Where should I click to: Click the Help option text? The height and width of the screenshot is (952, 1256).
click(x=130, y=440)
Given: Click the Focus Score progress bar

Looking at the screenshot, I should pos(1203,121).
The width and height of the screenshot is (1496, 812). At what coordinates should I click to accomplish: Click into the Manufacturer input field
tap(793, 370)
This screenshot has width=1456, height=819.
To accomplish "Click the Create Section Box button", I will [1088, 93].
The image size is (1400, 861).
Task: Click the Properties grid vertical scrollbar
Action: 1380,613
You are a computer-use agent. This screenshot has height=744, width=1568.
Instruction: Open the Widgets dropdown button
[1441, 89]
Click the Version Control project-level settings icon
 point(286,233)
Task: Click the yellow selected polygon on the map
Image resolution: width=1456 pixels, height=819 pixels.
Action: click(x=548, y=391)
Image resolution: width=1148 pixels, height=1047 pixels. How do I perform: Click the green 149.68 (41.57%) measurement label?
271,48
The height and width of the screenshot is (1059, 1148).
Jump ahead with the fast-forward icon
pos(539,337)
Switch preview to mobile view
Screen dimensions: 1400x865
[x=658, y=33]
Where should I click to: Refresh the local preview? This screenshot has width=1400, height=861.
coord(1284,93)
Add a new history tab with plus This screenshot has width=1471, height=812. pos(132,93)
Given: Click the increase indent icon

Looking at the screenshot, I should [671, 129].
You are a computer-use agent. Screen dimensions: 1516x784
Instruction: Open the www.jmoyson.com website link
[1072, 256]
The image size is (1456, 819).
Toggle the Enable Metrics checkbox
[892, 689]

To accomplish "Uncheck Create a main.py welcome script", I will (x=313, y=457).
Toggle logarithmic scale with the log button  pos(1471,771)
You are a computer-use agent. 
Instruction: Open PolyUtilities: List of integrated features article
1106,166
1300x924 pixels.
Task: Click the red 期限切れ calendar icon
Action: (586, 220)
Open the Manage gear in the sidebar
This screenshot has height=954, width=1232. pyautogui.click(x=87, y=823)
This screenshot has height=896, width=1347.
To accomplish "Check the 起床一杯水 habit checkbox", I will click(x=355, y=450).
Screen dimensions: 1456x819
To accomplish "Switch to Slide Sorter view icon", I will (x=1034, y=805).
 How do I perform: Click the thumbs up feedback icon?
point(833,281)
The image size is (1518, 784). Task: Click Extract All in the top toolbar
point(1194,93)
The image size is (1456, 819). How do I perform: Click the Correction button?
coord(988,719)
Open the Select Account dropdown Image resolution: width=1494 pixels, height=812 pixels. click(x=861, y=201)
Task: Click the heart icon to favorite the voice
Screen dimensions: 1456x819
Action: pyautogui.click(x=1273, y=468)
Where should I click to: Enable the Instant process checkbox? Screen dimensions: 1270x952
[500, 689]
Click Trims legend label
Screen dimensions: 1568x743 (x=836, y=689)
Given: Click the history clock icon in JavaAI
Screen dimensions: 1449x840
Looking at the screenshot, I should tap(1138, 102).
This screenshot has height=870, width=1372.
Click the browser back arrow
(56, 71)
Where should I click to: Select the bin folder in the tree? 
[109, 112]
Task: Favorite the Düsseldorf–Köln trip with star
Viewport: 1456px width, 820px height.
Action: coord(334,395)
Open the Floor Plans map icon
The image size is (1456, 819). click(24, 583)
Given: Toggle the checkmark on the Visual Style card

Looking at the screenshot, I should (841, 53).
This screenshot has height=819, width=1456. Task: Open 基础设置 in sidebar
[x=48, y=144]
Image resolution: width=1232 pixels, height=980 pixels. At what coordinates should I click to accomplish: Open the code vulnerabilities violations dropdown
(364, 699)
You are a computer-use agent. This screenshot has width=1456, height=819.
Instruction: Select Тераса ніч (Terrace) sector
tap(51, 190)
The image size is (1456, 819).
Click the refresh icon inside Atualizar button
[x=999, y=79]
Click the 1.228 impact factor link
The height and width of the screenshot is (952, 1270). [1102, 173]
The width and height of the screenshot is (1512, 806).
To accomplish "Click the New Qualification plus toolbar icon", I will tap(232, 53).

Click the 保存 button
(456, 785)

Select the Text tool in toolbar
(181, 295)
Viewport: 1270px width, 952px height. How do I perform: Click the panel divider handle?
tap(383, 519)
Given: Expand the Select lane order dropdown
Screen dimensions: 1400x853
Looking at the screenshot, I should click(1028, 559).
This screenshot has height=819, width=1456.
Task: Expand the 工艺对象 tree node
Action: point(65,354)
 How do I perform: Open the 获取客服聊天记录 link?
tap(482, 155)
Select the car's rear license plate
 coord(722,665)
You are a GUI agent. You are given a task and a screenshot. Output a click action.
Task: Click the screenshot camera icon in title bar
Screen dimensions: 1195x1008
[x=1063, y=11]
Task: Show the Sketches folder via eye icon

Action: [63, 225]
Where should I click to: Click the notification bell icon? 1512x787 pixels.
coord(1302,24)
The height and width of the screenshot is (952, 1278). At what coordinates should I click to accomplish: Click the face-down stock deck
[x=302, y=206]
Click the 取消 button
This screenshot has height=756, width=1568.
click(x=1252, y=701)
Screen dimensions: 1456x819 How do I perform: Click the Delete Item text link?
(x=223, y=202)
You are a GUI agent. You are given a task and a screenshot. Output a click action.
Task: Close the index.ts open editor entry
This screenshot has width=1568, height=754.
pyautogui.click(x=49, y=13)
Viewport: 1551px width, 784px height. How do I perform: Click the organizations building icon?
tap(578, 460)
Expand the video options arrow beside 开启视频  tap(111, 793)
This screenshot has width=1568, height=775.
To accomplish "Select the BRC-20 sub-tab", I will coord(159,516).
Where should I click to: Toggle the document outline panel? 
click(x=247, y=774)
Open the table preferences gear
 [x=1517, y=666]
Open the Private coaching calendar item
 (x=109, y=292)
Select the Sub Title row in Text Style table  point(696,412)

-=-=-=-=-

Required work:
The data given before this task must be transcribed exactly and in full.

Task output:
Where should I click to: Click the Help option text? The height and width of the screenshot is (952, 1256).
click(x=130, y=440)
Given: Click the Focus Score progress bar

Looking at the screenshot, I should pos(1203,121).
The width and height of the screenshot is (1496, 812). At what coordinates should I click to accomplish: Click into the Manufacturer input field
tap(793, 370)
This screenshot has width=1456, height=819.
To accomplish "Click the Create Section Box button", I will [1088, 93].
The image size is (1400, 861).
Task: Click the Properties grid vertical scrollbar
Action: 1380,613
You are a computer-use agent. This screenshot has height=744, width=1568.
Instruction: Open the Widgets dropdown button
[1441, 89]
Click the Version Control project-level settings icon
 point(286,233)
Task: Click the yellow selected polygon on the map
Image resolution: width=1456 pixels, height=819 pixels.
Action: click(x=548, y=391)
Image resolution: width=1148 pixels, height=1047 pixels. How do I perform: Click the green 149.68 (41.57%) measurement label?
271,48
The height and width of the screenshot is (1059, 1148).
Jump ahead with the fast-forward icon
pos(539,337)
Switch preview to mobile view
Screen dimensions: 1400x865
[x=658, y=33]
Where should I click to: Refresh the local preview? This screenshot has width=1400, height=861.
coord(1284,93)
Add a new history tab with plus This screenshot has width=1471, height=812. pos(132,93)
Given: Click the increase indent icon

Looking at the screenshot, I should [671, 129].
You are a computer-use agent. Screen dimensions: 1516x784
Instruction: Open the www.jmoyson.com website link
[1072, 256]
The image size is (1456, 819).
Toggle the Enable Metrics checkbox
[892, 689]

To accomplish "Uncheck Create a main.py welcome script", I will (x=313, y=457).
Toggle logarithmic scale with the log button  pos(1471,771)
You are a computer-use agent. 
Instruction: Open PolyUtilities: List of integrated features article
1106,166
1300x924 pixels.
Task: Click the red 期限切れ calendar icon
Action: (586, 220)
Open the Manage gear in the sidebar
This screenshot has height=954, width=1232. pyautogui.click(x=87, y=823)
This screenshot has height=896, width=1347.
To accomplish "Check the 起床一杯水 habit checkbox", I will click(x=355, y=450).
Screen dimensions: 1456x819
To accomplish "Switch to Slide Sorter view icon", I will (x=1034, y=805).
 How do I perform: Click the thumbs up feedback icon?
point(833,281)
The image size is (1518, 784). Task: Click Extract All in the top toolbar
point(1194,93)
The image size is (1456, 819). How do I perform: Click the Correction button?
coord(988,719)
Open the Select Account dropdown Image resolution: width=1494 pixels, height=812 pixels. click(x=861, y=201)
Task: Click the heart icon to favorite the voice
Screen dimensions: 1456x819
Action: pyautogui.click(x=1273, y=468)
Where should I click to: Enable the Instant process checkbox? Screen dimensions: 1270x952
[500, 689]
Click Trims legend label
Screen dimensions: 1568x743 (x=836, y=689)
Given: Click the history clock icon in JavaAI
Screen dimensions: 1449x840
Looking at the screenshot, I should tap(1138, 102).
This screenshot has height=870, width=1372.
Click the browser back arrow
(56, 71)
Where should I click to: Select the bin folder in the tree? 
[109, 112]
Task: Favorite the Düsseldorf–Köln trip with star
Viewport: 1456px width, 820px height.
Action: coord(334,395)
Open the Floor Plans map icon
The image size is (1456, 819). click(24, 583)
Given: Toggle the checkmark on the Visual Style card

Looking at the screenshot, I should (841, 53).
This screenshot has height=819, width=1456. Task: Open 基础设置 in sidebar
[x=48, y=144]
Image resolution: width=1232 pixels, height=980 pixels. At what coordinates should I click to accomplish: Open the code vulnerabilities violations dropdown
(364, 699)
You are a computer-use agent. This screenshot has width=1456, height=819.
Instruction: Select Тераса ніч (Terrace) sector
tap(51, 190)
The image size is (1456, 819).
Click the refresh icon inside Atualizar button
[x=999, y=79]
Click the 1.228 impact factor link
The height and width of the screenshot is (952, 1270). [1102, 173]
The width and height of the screenshot is (1512, 806).
To accomplish "Click the New Qualification plus toolbar icon", I will tap(232, 53).

Click the 保存 button
(456, 785)

Select the Text tool in toolbar
(181, 295)
Viewport: 1270px width, 952px height. How do I perform: Click the panel divider handle?
tap(383, 519)
Given: Expand the Select lane order dropdown
Screen dimensions: 1400x853
Looking at the screenshot, I should click(1028, 559).
This screenshot has height=819, width=1456.
Task: Expand the 工艺对象 tree node
Action: point(65,354)
 How do I perform: Open the 获取客服聊天记录 link?
tap(482, 155)
Select the car's rear license plate
 coord(722,665)
You are a GUI agent. You are given a task and a screenshot. Output a click action.
Task: Click the screenshot camera icon in title bar
Screen dimensions: 1195x1008
[x=1063, y=11]
Task: Show the Sketches folder via eye icon

Action: [63, 225]
Where should I click to: Click the notification bell icon? 1512x787 pixels.
coord(1302,24)
The height and width of the screenshot is (952, 1278). At what coordinates should I click to accomplish: Click the face-down stock deck
[x=302, y=206]
Click the 取消 button
This screenshot has height=756, width=1568.
click(x=1252, y=701)
Screen dimensions: 1456x819 How do I perform: Click the Delete Item text link?
(x=223, y=202)
You are a GUI agent. You are given a task and a screenshot. Output a click action.
Task: Close the index.ts open editor entry
This screenshot has width=1568, height=754.
pyautogui.click(x=49, y=13)
Viewport: 1551px width, 784px height. How do I perform: Click the organizations building icon?
tap(578, 460)
Expand the video options arrow beside 开启视频  tap(111, 793)
This screenshot has width=1568, height=775.
To accomplish "Select the BRC-20 sub-tab", I will coord(159,516).
Where should I click to: Toggle the document outline panel? 
click(x=247, y=774)
Open the table preferences gear
 [x=1517, y=666]
Open the Private coaching calendar item
 (x=109, y=292)
Select the Sub Title row in Text Style table  point(696,412)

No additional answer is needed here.